Conflits fonciers, privation de ressources naturelles, rivières polluées, compensations dérisoires, conditions de travail précaires, promesses non respectées [1] : les conditions de vie des riverains des plantations du groupe empirent, sous une pression foncière croissante. En effet, entre 2010 et 2017, les terres contrôlées par le groupe Socfin sont passées de 323.198 ha à 402.344 ha, soit une augmentation de 25 %, alors que les surfaces effectivement cultivées ont augmenté de 36% [2]. Les conflits sont ainsi exacerbés par ces expansions, les populations riveraines dans plusieurs pays affirmant qu’elles n’ont pas donné leur consentement libre, informé et préalable pour céder leurs terres.

Promesses non-tenues

Depuis l’année passée, Socfin fait des démarches pour mettre en œuvre une « politique de gestion responsable » adoptée fin 2016, mais les communautés locales ne constatent pas de réelles avancées sur le terrain, pour exemple :

− Malgré le discours du groupe de «s’engager avec toutes les parties prenantes concernées », plusieurs organisations de riverains se voient encore refuser le dialogue, comme la Synaparcam au Cameroun, MALOA en Sierra Leone, ou l’UVD en Côte d’Ivoire.

− Concernant les limites contestées des plantations, le bornage qui a débuté en 2018 au Cameroun est déjà remis en question.

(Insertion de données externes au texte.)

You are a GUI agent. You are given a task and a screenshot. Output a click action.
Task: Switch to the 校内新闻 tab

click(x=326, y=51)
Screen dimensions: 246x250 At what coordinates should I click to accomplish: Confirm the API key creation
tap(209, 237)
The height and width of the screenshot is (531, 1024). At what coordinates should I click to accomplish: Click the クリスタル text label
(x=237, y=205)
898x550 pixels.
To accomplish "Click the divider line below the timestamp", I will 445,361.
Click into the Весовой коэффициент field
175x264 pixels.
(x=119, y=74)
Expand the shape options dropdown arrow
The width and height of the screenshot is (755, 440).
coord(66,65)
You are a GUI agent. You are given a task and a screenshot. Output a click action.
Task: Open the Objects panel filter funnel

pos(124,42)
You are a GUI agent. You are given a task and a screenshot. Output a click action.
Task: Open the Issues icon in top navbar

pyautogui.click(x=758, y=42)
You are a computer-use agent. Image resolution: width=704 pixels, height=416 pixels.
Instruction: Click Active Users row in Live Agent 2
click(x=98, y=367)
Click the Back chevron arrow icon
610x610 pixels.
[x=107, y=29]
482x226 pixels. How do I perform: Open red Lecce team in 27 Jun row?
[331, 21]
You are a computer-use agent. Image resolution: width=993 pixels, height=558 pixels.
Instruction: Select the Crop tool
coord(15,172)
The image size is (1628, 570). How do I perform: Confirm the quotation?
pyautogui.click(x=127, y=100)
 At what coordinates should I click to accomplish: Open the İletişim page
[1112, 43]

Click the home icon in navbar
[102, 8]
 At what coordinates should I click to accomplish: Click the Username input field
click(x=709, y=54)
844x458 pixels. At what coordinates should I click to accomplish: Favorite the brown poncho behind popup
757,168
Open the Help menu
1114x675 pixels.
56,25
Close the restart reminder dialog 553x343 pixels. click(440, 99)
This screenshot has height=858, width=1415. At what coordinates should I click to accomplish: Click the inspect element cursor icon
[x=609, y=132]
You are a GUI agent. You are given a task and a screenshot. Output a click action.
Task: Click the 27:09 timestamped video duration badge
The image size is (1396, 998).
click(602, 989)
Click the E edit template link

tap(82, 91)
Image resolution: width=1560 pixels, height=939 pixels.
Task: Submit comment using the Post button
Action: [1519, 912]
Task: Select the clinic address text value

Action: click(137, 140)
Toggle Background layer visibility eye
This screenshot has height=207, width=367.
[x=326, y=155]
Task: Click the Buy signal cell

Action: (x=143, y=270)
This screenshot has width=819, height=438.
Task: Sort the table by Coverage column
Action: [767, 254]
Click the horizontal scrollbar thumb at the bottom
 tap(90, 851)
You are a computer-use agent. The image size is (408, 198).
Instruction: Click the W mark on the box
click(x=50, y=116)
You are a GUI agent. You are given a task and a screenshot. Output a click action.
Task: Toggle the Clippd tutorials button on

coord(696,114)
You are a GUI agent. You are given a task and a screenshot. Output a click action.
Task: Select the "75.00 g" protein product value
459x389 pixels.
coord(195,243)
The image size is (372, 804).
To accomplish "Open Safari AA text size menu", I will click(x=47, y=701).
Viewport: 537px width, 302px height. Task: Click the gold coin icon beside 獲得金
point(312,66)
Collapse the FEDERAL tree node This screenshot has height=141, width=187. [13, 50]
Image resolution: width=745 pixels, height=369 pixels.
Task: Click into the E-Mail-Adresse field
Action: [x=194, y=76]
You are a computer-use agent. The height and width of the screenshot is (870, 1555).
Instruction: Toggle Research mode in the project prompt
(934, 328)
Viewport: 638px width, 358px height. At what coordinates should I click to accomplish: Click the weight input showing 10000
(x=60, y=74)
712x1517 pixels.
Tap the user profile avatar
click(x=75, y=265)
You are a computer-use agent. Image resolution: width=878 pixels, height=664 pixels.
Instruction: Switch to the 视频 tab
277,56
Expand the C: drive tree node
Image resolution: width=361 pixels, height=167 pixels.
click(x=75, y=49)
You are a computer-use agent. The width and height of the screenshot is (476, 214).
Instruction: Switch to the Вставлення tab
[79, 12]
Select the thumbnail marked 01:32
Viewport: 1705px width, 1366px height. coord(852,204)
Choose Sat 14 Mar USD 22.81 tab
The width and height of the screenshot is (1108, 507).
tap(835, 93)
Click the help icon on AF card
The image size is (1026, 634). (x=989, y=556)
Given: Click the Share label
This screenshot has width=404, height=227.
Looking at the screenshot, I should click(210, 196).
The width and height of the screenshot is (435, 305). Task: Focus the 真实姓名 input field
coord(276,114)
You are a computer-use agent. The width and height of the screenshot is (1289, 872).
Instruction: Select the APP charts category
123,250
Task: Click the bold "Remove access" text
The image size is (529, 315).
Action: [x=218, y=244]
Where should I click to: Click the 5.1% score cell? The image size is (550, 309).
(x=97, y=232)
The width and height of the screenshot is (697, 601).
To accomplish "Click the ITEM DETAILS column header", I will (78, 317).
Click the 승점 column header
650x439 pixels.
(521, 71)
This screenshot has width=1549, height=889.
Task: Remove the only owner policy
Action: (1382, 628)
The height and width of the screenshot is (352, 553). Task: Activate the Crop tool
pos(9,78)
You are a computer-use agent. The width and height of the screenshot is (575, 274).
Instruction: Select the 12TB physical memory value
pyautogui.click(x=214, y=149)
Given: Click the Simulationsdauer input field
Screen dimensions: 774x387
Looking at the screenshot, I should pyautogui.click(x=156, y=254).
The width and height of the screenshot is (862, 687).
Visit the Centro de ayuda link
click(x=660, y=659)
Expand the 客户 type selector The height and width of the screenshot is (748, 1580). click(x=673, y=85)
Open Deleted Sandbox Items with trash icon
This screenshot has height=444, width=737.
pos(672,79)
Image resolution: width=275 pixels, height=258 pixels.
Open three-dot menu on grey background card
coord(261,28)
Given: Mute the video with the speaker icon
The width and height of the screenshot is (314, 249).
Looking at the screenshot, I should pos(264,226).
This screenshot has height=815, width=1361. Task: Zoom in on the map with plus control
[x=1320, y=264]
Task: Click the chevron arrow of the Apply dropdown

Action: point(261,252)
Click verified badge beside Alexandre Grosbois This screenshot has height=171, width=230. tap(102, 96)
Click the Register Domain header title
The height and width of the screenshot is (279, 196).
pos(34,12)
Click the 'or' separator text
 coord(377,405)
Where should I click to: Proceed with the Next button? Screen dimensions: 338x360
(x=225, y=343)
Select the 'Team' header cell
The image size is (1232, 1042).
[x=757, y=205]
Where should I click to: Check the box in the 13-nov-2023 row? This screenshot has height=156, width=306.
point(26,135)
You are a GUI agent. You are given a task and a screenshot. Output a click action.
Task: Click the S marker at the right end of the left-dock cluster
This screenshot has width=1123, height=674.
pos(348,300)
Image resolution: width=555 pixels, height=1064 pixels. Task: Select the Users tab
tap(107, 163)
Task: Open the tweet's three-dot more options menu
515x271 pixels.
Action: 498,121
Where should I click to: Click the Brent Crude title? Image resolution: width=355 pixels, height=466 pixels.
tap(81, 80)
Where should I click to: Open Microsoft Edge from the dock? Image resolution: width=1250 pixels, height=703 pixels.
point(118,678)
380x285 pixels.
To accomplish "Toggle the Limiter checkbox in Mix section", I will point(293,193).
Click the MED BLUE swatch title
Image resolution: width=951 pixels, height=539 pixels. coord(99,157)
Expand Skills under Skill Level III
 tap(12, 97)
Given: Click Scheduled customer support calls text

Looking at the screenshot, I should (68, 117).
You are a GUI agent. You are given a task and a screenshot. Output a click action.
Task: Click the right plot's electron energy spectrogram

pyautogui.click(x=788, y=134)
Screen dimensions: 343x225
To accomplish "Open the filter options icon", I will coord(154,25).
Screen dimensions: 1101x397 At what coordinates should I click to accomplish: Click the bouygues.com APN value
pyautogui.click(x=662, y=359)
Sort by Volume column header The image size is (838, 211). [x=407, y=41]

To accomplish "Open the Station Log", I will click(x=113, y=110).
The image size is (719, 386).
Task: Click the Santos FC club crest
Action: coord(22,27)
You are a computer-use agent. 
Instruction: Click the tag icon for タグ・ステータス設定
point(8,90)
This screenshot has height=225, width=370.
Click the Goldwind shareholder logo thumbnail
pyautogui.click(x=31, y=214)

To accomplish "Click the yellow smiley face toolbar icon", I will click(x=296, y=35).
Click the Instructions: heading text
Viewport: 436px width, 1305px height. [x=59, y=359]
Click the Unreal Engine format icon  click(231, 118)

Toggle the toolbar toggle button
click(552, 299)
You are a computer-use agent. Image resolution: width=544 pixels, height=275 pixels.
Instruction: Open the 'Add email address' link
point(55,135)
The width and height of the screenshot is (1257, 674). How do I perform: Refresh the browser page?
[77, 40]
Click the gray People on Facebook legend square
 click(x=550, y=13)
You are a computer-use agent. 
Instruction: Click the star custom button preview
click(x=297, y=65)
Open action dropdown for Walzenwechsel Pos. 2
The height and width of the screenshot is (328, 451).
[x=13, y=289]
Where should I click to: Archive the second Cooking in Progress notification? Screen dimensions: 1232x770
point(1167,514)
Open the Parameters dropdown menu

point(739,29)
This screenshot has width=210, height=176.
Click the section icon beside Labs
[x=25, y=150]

La commission mise en place par le Ministère des Domaines, du Cadastre et des Affaires foncières, pour gérer le conflit foncier avec la Socapalm, est totalement opaque et n’inclut aucun représentant des communautés concernées ni de la société civile.

− En Sierra Leone, les familles paysannes constatent que les quelques projets sociaux [3] menés par Socfin depuis 2011 ne pourront jamais compenser la perte de leur terre grâce à laquelle elles pouvaient, avant l’arrivée de l’entreprise, subvenir aux besoins de leur famille. « Depuis qu’ils ont pris notre terre, nous n’avons plus les moyens de scolariser nos enfants et devons faire crédit pour acheter de quoi manger », rappelle la communauté Taninahun dans le Chefferie de Malen.

Au niveau des ONG qui accompagnent les communautés, les menaces judiciaires du groupe Socfin planent toujours. Une plainte pour diffamation est déposée contre Greenpeace, Green Scenery et Oakland Institute. Un autre procès intenté contre Sherpa et ReAct, ainsi que Médiapart, perdu par Socfin en première instance, fait l’objet maintenant d’une procédure d’appel.

De Sierra Leone au Cameroun, en passant par le Cambodge, les communautés affectées par les filiales de Socfin répètent les mêmes revendications : le respect de leurs droits, la révision des contrats d’occupation des terres avec une réelle participation des communautés, et un suivi indépendant des engagements sociétaux de l’entreprise.

Normes contraignantes pour garantir le respect des droits

En mars 2018, 13 organisations de la société civile luxembourgeoise ont présenté la proposition d’introduire dans le cadre légal luxembourgeois un devoir de vigilance afin de prévenir d’éventuelles violations des droits humains et des atteintes à l’environnement par des entreprises transnationales opérant depuis le Luxembourg. Inspirée des Principes directeurs de l’ONU relatifs aux entreprises et aux droits de l’homme adoptés en 2011, une telle législation sur le devoir de vigilance obligerait les entreprises à évaluer l’ensemble de leur chaîne de valeur afin d’identifier les risques effectifs et potentiels en matière de droits humains et d’environnement, mais aussi à prendre les mesures nécessaires pour y remédier. Enfin, elles devraient rendre compte publiquement de leur évaluation et des mesures adoptées.

Afin de garantir que les entreprises s’acquittent de leur devoir de vigilance, l’initiative propose de mettre en place un organe de contrôle indépendant et de prévoir des sanctions en cas de non- respect de cette obligation. Ainsi, le devoir de vigilance aura un fort effet préventif, en incitant les entreprises à agir correctement.

[1] https://www.projet-react.org/fr/bollore-presentation/
[2] Chiffres fournis par Socfin dans les rapport annuels
[3] A noter que d’après les documents fournis aux ONG, en Sierra Leone, plus de 35% des dépenses que Socfin prétend faire au bénéfice direct des communautés servent exclusivement à la réfection et la construction d’infrastructures routières. Ces routes qui sont indispensables à l’entreprise pour ses activités commerciales et l’écoulement de l’huile produite sont comptabilisées comme des projets sociaux aux bénéfices des communautés locales.